A solução para travar Garrincha
O antigo leão chegou rapidamente a uma conclusão, apesar de ter consciência de que estava perante um fora-de-série. «Comecei a ver filmes do Mundial e percebi que a melhor maneira de marcá-lo era não fazer faltas, jogar sempre a bola. Todos os que entravam de forma violenta eram fintados com facilidade. A partir daí comecei a conseguir boas marcações», lembra, antes de relatar mais um episódio em que quem ficou mal na fotografia foi mesmo o «Pequeno Pássaro»: «No segundo jogo em que o defrontei, no Pacaembu, as coisas correram melhor. Eu e o Mendes começámos a brincar com ele. O Mendes passava-me a bola, ele vinha, eu passava-a ao Mendes. Ele sempre no meio. Não gostou nada, mas ria-se.»
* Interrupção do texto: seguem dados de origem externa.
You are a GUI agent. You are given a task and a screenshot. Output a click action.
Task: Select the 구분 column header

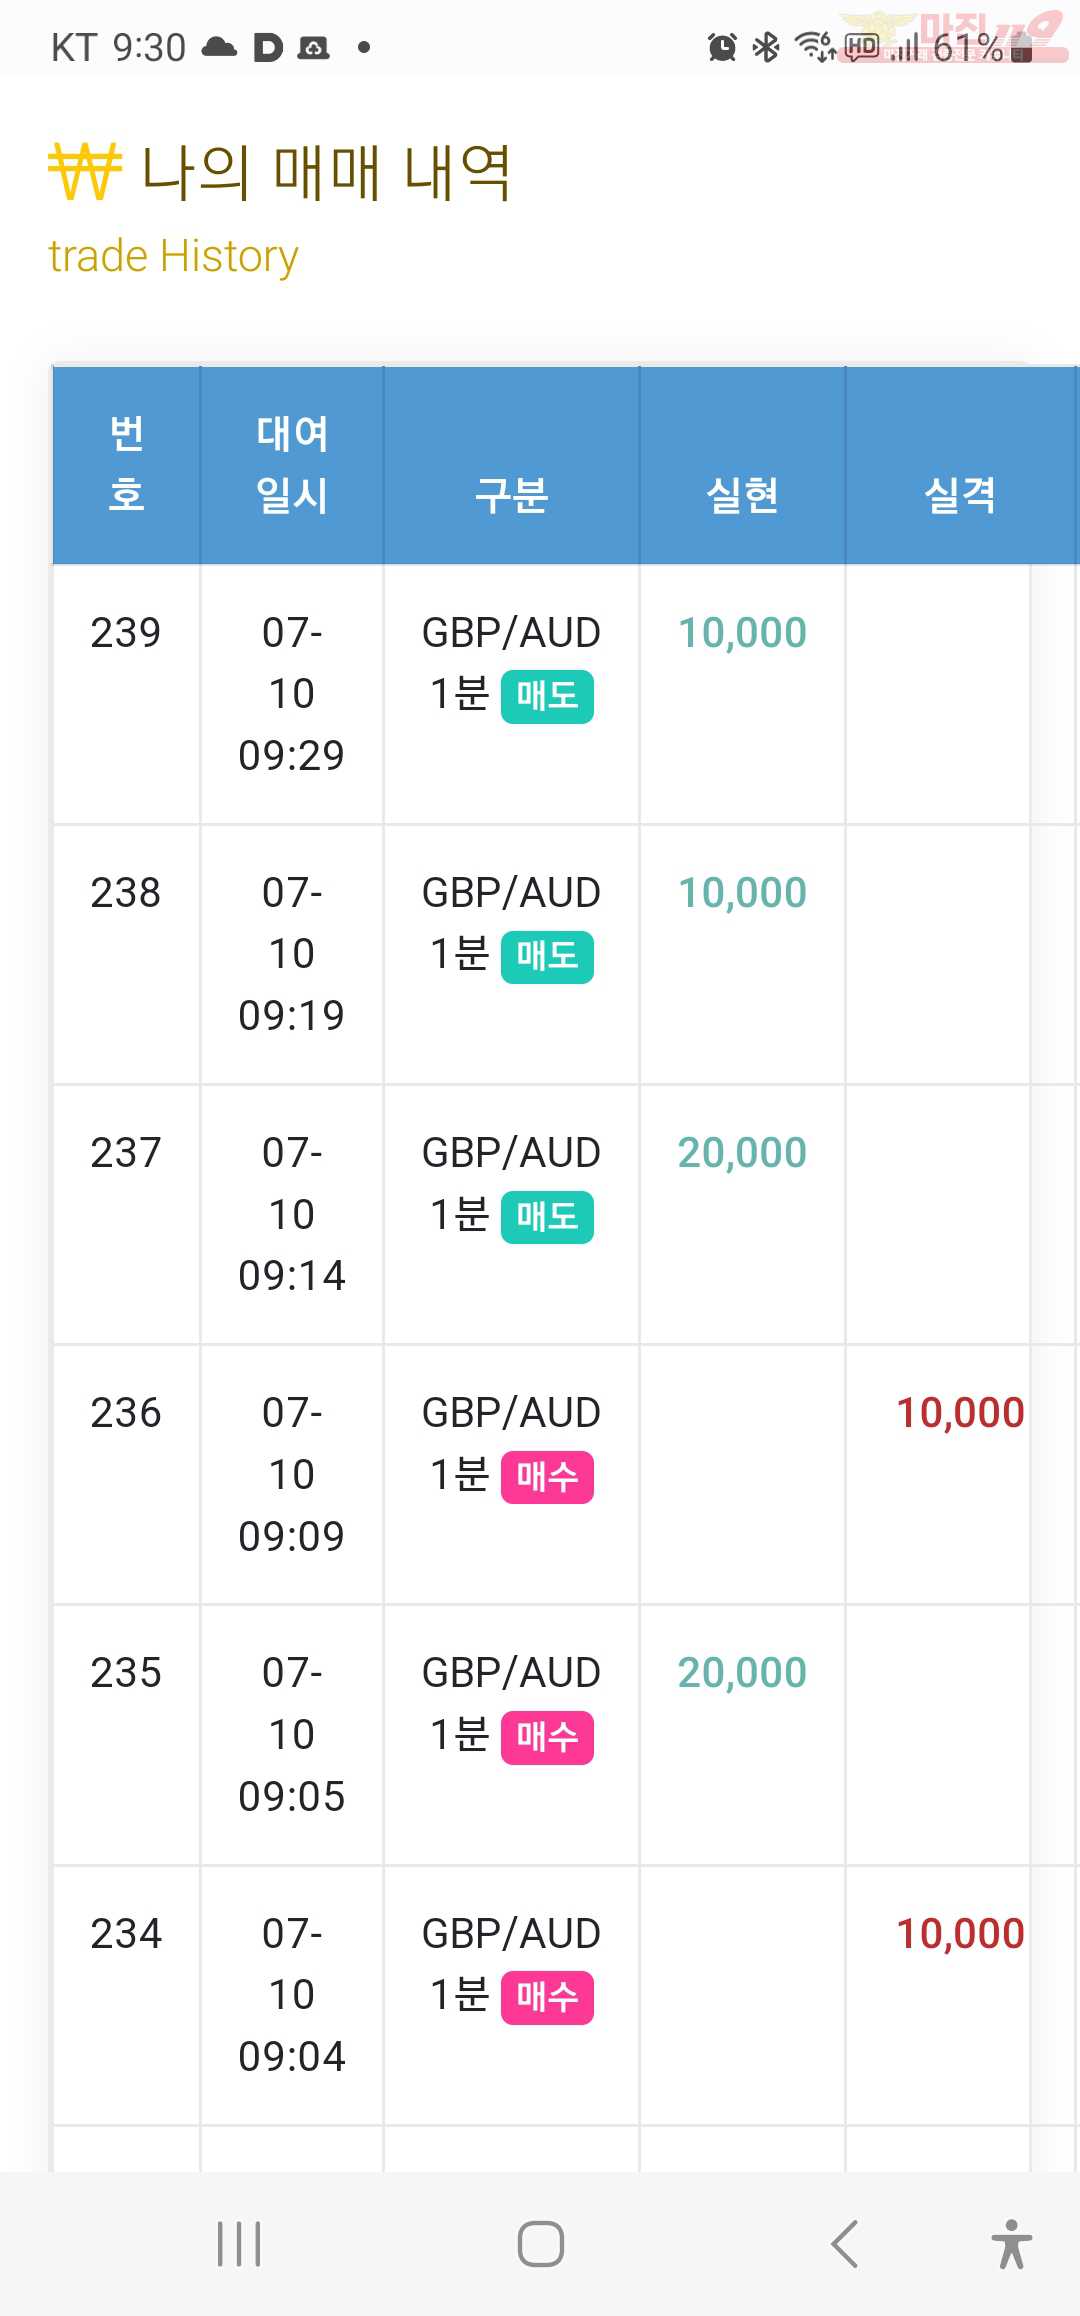512,465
Apesar de ter conseguido equilibrar os embates com Garrincha, Hilário reconhece-lhe um talento ímpar. E adianta que a morfologia estranha foi mais um trunfo do que um problema. «Era um génio naquela posição. Tinha umas pernas que não eram de um jogador de futebol. Tinha uma criatividade única, sentia prazer ao fazer aquelas suas jogadas, era um jogador fantástico. Ele fintava sempre para o mesmo lado, sim... Mesmo assim era muito complicado. Acho que as pernas tortas ajudavam. Saía com mais velocidade da finta. Depois tinha sempre a tentação de não cruzar logo, fazia sempre mais uma finta. Era isso que irritava os adversários.»
Garrincha ou Pelé?
Hilário não consegue escolher entre as maiores referências do futebol brasileiro. O antigo internacional também defrontou Pelé no Santos e na Selecção, e reconhece talento enorme em ambos. E muitas diferenças.
«Defrontei muitas vezes o Pelé e o Garrincha. Eram jogadores de estilos muito diferentes. Pelé andava por todo o lado, começava a pegar na bola na sua área, junto ao guarda-redes, com tabelinhas... Era muito bom na área, fintava bem, tinha um bom jogo aéreo. Garrincha era tudo criatividade.»